Quoted passage:
++++

= Marquis of Soleminis =

Noble title granted in 1651 by Philip IV, king of Spain and king of Sardinia

Marquess of Soleminis is a title granted in 1651 by Philip IV, king of Spain and king of Sardinia, to the Sardinian nobleman Francisco Angel Vico Sonza (or Vico Zonza). It has passed afterwards to the house Amat.

== The grant ==
The eldest son of Don Sebastian Zonza and Doña Isabel Vico, Francisco Vico Zonza, was allowed to use the maternal surname in order not to let her family extinguish and to inherit the fief of Soleminis from the maternal grandfather Don Francisco Vico Artea; upon that fief, he was created the first Marquis of Soleminis.
The fief had been granted to Don Francisco Vico Artea (who had been using the maternal surname first himself) in 1637 as a partial payment of his salaries as a regente (member) in the Council of Aragon, the first Sardinian ever appointed to the post. The village of Soleminis was created by them.

== The inheritance ==
The fief passed over from father to son for three generations, until it passed over to Esperanza, the last Marquis's only surviving child, according to the Spanish and Sardinian succession rules at that time which allowed female succession in case of lack of sons. Esperanza married secondly Don Joseph Amat, Baron of Sorso, issue of an ancient and distinguished Sardinian house of Catalan origin, and the title then passed to her issue. Amat firstborn (the eldest male) has brought the title of Marquess of Soleminis since, among their other titles, and they were recognized as such in Italian official registers until the Italian Republic ceased to recognize nobility titles.

++++

Extracted information:
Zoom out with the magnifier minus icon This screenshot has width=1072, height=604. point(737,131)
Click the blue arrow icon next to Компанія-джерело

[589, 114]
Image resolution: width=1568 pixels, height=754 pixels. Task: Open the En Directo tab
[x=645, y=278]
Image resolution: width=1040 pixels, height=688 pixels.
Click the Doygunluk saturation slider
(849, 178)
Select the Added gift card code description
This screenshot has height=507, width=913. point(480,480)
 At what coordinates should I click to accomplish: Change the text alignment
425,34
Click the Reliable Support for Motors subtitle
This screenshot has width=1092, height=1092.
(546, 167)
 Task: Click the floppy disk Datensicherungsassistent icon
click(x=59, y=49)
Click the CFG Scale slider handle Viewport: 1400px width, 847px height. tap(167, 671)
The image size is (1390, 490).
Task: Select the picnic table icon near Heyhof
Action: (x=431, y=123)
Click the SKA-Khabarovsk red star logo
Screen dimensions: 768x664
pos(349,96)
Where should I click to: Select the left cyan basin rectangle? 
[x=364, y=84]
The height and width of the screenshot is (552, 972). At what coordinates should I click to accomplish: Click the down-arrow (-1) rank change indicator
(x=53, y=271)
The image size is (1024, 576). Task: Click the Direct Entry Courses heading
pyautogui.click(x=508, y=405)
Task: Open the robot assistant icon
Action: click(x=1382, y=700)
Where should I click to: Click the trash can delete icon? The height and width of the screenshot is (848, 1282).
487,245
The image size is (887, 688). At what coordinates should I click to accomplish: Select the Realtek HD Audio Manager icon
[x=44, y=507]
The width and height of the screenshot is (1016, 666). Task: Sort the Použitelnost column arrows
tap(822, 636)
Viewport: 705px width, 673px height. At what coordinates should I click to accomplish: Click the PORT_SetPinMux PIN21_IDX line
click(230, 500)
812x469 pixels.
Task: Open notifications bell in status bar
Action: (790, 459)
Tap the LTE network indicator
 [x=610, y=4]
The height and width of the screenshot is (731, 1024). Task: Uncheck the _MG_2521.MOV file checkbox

++++

Problems to work on:
[1] Using the Marquis of Soleminis article, explain why Francisco Vico Zonza was allowed to use his mother's surname.
[2] According to the Marquis of Soleminis article, in what year was the fief granted to Don Francisco Vico Artea?
You won't need the listing for this.

Answers to the exercises:
[1] He was allowed to use the maternal surname so that his mother's family would not die out. It also let him inherit the fief of Soleminis from his maternal grandfather, Don Francisco Vico Artea.

[2] 1637